Could you output each line below exactly as it appears, excluding any pictures?

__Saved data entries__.

..............................

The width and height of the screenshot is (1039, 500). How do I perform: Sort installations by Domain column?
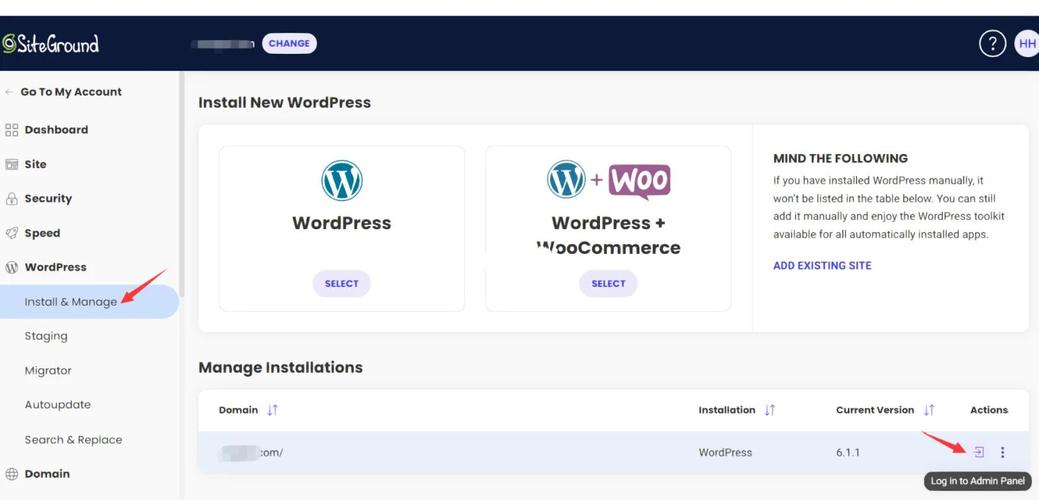point(272,410)
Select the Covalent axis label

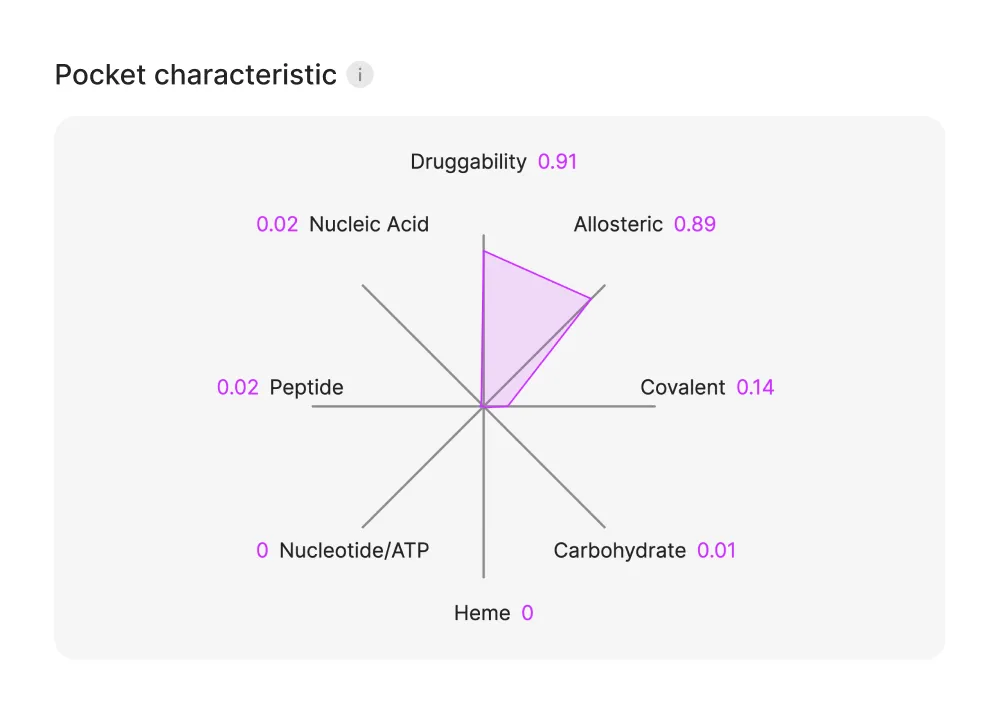(683, 388)
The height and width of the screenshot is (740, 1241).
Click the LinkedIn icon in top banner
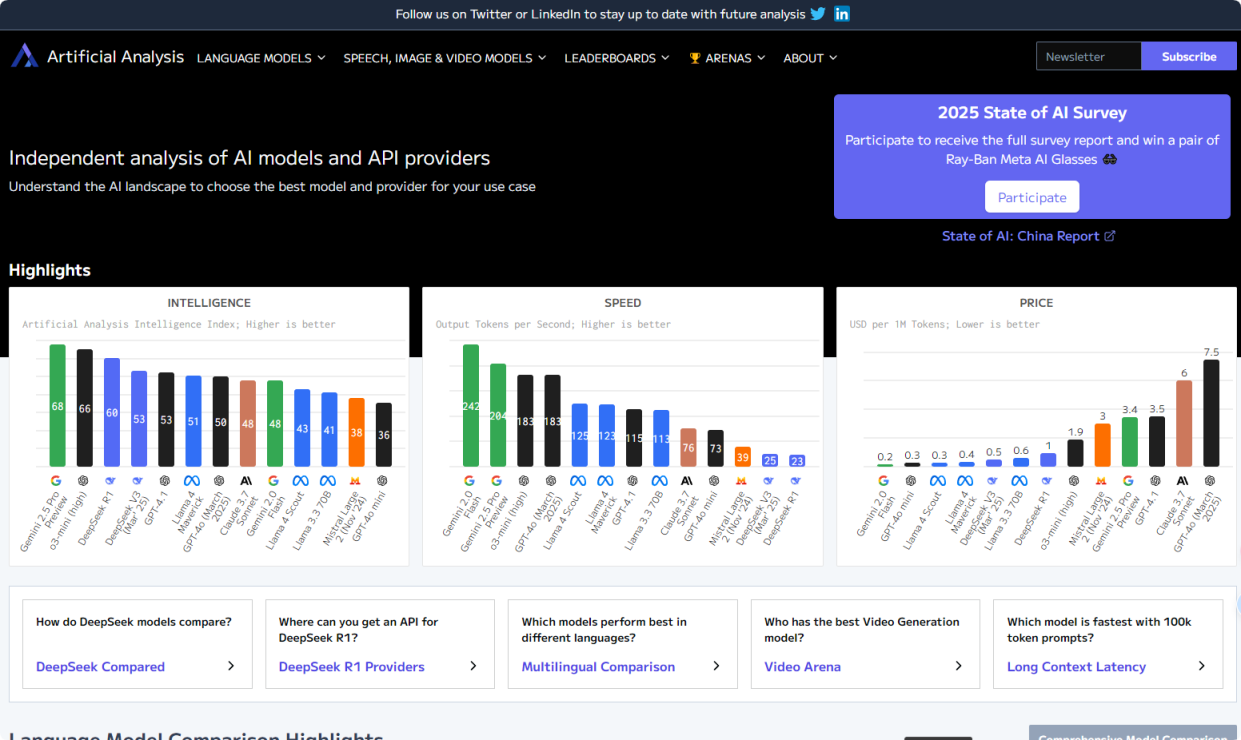tap(842, 14)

..............................

__Output of the exercise__.
The width and height of the screenshot is (1039, 500). How do I perform: Sort installations by Domain column?
point(272,410)
Select the Covalent axis label

(683, 388)
The height and width of the screenshot is (740, 1241).
Click the LinkedIn icon in top banner
tap(842, 14)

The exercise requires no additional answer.